### PROBLEM TO WORK ON
Check each line of the material below for the word "showing". State how many lines have it, and nothing more.

### PROVIDED DATA
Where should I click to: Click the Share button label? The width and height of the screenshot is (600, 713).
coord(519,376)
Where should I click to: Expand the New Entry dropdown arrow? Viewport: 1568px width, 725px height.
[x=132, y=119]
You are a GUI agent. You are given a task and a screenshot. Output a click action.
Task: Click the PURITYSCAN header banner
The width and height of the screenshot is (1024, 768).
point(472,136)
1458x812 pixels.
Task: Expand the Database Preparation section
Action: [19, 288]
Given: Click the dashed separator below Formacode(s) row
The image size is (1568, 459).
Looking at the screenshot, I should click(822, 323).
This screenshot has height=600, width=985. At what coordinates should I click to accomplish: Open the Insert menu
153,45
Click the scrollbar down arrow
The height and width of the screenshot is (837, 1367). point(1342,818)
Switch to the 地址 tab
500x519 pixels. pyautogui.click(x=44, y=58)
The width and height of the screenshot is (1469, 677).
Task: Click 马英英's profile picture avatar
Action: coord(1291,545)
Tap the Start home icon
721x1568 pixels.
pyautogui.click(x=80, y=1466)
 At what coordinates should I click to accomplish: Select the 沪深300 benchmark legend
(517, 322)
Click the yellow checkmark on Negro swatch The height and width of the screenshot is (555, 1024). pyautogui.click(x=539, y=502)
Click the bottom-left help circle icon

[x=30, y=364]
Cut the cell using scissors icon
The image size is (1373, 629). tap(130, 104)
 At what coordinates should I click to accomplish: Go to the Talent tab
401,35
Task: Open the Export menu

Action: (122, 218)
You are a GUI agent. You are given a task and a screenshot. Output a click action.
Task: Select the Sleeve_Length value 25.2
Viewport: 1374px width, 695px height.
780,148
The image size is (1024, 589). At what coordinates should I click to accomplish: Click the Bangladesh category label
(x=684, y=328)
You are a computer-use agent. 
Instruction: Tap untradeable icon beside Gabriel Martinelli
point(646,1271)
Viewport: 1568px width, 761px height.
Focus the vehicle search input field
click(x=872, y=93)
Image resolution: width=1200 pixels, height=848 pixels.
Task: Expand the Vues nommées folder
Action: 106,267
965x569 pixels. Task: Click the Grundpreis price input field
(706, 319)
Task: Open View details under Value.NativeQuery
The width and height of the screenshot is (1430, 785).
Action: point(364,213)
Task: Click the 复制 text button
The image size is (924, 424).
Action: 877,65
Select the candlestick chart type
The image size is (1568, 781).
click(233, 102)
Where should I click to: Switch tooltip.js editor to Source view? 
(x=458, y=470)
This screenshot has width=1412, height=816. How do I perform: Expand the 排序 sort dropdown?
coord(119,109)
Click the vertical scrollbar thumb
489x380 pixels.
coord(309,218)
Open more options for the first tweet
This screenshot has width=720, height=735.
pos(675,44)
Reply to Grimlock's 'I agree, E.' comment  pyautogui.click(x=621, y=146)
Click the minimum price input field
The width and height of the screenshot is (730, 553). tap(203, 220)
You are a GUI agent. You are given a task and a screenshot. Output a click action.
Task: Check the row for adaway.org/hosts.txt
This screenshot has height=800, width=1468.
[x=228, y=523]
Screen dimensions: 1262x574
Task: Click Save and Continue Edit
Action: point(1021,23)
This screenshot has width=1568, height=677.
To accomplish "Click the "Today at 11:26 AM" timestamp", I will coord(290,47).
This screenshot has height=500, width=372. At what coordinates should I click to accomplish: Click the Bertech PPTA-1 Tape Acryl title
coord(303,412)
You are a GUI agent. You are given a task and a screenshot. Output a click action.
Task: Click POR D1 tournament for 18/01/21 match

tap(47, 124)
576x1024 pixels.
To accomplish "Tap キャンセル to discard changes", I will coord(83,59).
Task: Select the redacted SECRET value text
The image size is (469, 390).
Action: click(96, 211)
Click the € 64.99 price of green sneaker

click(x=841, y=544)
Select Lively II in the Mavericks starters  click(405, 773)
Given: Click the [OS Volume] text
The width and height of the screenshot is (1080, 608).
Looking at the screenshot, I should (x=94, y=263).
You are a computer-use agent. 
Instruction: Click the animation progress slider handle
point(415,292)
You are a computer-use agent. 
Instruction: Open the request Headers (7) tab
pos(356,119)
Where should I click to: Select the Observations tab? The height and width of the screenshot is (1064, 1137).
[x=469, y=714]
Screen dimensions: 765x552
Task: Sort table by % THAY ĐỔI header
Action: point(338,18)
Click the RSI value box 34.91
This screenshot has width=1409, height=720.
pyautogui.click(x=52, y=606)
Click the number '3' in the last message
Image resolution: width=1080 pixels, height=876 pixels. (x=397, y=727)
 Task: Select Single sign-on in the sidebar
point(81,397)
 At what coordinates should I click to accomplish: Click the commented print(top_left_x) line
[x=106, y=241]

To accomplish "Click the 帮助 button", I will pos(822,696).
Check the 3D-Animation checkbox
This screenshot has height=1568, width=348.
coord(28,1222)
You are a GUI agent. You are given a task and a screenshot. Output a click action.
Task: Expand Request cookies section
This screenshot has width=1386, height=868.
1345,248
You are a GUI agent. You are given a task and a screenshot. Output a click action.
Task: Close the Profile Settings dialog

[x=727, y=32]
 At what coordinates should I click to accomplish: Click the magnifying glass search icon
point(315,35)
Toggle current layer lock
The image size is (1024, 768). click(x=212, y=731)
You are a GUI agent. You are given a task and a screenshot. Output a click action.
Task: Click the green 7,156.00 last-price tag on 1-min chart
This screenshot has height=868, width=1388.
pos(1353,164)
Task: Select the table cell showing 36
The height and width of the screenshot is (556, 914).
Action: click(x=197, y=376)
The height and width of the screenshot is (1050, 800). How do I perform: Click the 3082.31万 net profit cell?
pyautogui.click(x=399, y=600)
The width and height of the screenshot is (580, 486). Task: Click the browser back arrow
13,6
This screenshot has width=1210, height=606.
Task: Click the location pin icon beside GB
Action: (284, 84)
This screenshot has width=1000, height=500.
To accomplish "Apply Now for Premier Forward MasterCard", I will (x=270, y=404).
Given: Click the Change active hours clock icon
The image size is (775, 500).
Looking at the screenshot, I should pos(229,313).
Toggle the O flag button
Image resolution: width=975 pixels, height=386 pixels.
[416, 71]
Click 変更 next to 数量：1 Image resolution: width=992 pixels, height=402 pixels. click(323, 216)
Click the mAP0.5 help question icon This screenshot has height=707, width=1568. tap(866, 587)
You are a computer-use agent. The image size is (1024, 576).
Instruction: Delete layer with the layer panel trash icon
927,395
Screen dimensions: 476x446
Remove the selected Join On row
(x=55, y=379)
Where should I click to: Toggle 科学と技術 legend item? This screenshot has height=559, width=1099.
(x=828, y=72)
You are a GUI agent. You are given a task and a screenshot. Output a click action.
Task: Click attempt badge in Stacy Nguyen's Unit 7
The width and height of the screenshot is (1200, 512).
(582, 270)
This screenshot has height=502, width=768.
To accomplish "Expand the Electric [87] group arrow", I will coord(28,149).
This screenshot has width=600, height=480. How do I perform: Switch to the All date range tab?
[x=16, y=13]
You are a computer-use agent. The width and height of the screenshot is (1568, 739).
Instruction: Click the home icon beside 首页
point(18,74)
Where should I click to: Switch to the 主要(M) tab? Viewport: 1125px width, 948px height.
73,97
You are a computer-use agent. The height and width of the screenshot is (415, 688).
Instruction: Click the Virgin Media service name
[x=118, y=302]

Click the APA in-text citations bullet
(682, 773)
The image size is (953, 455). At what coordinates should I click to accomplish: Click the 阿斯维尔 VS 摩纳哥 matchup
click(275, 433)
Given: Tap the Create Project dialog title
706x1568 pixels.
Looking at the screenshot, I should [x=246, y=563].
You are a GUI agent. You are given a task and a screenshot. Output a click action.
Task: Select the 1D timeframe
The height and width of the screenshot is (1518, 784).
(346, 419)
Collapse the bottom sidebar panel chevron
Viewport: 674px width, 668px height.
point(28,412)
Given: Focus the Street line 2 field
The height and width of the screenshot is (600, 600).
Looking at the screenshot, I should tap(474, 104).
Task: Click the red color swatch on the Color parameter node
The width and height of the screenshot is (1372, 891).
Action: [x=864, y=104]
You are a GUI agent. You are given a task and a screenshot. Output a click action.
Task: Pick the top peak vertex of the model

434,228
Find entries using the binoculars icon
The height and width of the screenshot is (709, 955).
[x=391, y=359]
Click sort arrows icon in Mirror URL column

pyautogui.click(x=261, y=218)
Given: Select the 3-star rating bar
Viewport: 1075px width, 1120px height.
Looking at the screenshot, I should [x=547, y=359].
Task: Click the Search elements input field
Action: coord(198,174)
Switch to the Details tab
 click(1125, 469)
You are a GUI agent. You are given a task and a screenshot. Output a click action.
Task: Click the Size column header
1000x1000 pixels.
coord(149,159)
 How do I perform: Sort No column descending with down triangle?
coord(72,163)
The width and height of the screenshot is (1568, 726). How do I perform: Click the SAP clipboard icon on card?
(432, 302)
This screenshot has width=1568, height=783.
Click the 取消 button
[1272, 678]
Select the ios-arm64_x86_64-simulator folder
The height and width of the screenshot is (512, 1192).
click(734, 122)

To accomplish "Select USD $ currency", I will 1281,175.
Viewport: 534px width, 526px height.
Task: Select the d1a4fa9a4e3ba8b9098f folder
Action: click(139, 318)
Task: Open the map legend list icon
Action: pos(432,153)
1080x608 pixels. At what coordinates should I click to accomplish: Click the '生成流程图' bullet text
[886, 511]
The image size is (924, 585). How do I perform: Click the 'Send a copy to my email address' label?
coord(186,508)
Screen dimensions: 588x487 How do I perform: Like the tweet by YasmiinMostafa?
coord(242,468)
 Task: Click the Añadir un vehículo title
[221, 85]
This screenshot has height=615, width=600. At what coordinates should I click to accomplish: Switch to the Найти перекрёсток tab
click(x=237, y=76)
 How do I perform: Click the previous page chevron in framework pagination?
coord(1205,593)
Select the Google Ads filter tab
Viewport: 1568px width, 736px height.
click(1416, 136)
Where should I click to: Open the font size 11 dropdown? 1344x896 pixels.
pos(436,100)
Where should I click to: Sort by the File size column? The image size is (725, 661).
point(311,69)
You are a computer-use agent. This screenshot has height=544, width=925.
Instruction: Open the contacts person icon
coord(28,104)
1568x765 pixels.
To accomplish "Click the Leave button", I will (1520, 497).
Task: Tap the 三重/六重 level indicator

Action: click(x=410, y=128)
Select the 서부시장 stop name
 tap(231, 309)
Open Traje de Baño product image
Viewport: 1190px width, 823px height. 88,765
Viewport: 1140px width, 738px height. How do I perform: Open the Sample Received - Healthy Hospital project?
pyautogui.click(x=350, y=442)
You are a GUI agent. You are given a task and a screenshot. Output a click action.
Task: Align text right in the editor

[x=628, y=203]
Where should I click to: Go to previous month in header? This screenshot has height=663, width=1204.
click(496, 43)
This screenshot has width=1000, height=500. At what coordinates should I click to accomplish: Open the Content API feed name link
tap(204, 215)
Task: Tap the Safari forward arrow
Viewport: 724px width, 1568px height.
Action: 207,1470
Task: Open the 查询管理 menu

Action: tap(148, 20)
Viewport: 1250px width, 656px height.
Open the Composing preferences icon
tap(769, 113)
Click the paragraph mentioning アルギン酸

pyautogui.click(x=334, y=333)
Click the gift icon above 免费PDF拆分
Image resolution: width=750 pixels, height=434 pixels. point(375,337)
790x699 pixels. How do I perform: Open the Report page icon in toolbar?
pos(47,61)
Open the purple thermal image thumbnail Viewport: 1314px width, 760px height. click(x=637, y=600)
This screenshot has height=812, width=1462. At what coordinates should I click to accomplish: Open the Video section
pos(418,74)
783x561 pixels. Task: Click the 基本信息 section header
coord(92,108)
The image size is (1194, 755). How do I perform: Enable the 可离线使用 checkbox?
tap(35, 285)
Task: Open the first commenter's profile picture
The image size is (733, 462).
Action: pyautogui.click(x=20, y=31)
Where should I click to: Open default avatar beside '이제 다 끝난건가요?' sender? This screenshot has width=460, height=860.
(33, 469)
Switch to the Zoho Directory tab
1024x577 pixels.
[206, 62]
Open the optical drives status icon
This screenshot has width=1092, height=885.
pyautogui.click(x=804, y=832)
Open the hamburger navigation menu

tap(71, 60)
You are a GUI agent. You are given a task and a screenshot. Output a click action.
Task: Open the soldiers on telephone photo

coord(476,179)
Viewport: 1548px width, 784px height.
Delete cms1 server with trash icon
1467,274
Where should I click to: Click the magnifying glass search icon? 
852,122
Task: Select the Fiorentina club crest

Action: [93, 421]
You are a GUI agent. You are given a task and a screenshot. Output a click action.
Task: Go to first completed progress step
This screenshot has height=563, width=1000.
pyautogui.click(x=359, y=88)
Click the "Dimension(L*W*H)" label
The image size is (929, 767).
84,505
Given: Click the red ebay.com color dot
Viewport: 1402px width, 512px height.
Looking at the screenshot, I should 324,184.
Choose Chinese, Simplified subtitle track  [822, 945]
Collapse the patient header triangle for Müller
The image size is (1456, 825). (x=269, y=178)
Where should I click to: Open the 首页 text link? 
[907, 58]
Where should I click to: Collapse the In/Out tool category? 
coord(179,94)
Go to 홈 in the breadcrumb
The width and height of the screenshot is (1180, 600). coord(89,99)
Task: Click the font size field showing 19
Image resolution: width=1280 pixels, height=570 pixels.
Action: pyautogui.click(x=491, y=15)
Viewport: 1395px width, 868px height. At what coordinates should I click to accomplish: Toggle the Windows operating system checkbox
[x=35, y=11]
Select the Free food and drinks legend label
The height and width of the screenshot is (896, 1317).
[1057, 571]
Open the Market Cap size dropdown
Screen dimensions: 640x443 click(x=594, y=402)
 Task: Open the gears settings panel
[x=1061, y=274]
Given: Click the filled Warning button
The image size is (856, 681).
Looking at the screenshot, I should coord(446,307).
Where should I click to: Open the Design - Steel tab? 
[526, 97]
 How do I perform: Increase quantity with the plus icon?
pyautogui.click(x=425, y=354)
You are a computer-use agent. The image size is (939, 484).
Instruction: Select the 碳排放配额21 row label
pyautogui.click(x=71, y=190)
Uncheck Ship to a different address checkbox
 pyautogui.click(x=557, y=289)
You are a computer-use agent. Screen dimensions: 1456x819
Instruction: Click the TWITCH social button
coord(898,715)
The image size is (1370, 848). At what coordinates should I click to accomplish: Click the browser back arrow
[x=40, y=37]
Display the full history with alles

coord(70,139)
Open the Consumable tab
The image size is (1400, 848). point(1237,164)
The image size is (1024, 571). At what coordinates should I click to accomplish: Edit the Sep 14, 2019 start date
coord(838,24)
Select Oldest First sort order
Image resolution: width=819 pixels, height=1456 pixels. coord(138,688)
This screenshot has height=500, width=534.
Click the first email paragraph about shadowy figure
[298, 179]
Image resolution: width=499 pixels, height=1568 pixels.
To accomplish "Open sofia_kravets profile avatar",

### YOUR RESPONSE
2